Advantages of using the CSA

A decision by the CSA is legally binding which means they are able to force payment and seek repayment of any debts incurred by non-payment. If the non-resident parent persistently misses payments the CSA can apply to have the payments deducted from their wages at source (in the same way tax is deducted). This can ensure payments are made, even when the non-resident parent is not happy with the agreement. The CSA may also be able to track a non-resident parent if they have moved or refuse to communicate with the resident parent/carer.

Disadvantages of using the CSA

The amount awarded is often lower than a voluntary agreement would provide because there is a maximum amount of income considered (£2000 per month).
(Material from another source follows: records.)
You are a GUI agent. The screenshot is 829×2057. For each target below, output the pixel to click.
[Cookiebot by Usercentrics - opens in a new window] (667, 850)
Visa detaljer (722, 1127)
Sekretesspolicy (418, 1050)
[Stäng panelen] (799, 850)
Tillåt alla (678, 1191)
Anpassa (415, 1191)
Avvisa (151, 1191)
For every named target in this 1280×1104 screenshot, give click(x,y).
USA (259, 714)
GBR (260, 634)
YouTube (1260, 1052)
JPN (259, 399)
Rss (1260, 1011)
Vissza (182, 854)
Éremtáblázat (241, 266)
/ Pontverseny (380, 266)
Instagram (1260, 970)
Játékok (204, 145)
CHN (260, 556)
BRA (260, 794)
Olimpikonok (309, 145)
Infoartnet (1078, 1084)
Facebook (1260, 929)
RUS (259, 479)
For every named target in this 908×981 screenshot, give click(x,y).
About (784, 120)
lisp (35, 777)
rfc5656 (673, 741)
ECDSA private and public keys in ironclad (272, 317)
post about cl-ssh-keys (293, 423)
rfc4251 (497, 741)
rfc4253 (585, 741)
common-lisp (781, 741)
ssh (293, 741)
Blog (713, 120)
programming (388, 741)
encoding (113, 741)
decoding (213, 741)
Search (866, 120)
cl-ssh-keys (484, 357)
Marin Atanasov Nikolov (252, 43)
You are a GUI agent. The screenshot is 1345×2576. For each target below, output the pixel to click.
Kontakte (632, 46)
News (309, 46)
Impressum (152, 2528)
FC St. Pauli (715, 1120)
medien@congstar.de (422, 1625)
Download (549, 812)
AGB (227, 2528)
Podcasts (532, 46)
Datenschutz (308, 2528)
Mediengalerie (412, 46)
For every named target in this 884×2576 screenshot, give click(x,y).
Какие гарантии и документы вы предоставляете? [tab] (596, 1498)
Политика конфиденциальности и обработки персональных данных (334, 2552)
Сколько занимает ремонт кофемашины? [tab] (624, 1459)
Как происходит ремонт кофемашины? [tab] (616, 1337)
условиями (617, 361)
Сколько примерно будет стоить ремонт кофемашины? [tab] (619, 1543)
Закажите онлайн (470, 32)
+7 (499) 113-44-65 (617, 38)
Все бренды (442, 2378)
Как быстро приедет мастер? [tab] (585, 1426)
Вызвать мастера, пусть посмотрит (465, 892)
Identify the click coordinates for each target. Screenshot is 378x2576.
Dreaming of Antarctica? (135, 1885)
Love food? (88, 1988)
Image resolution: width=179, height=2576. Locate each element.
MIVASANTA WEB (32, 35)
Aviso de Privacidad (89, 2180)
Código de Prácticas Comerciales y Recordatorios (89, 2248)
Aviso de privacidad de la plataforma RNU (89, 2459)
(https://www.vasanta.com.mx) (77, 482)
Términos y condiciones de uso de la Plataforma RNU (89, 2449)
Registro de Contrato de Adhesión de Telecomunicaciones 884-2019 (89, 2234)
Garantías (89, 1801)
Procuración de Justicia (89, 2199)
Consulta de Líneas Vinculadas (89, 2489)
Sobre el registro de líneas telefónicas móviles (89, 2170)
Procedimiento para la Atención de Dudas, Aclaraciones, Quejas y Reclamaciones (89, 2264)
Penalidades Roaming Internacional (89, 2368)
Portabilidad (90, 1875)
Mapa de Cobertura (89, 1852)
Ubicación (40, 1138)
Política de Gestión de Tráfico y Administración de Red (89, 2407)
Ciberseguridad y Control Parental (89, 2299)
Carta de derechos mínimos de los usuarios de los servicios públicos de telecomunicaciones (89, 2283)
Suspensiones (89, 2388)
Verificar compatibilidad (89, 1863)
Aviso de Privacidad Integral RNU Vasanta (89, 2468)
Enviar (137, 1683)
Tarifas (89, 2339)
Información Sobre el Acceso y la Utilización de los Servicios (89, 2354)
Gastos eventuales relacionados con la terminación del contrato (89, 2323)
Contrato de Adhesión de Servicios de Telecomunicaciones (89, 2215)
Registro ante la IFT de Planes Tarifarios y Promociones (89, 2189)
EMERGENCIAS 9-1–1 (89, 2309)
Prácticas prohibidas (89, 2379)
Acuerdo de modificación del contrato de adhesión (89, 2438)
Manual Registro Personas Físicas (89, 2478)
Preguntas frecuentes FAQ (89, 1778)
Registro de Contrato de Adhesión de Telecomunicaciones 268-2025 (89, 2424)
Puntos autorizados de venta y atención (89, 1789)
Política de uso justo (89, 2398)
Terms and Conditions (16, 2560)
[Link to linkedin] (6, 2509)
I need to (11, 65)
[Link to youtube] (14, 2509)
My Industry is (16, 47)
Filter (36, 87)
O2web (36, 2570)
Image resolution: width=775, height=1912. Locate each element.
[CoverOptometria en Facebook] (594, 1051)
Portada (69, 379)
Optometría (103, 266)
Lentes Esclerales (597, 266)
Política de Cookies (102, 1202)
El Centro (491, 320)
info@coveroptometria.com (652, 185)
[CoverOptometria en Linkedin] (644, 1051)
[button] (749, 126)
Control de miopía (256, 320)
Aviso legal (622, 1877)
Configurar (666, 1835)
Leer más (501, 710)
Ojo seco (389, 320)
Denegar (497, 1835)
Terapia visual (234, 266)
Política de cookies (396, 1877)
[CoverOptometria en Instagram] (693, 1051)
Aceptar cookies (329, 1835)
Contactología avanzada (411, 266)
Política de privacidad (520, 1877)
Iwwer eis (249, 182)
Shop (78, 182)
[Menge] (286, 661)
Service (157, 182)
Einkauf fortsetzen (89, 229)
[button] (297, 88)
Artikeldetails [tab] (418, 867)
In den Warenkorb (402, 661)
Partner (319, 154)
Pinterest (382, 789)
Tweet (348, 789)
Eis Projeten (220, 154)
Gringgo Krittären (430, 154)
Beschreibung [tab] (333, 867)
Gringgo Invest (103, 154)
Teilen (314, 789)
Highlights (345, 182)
Many parents find the Child Support Agency difficult to work with because it can take a long time for them to reach a decision (leading to long periods without payment). You may also find that you have to be proactive in order to get anything done (if payments are missed for example) as they don’t always act without being chased! Although it is free to use the CSA currently, the government may introduce a fee in the future if parents wish to use the CSA (or now the new Child Maintenance Service).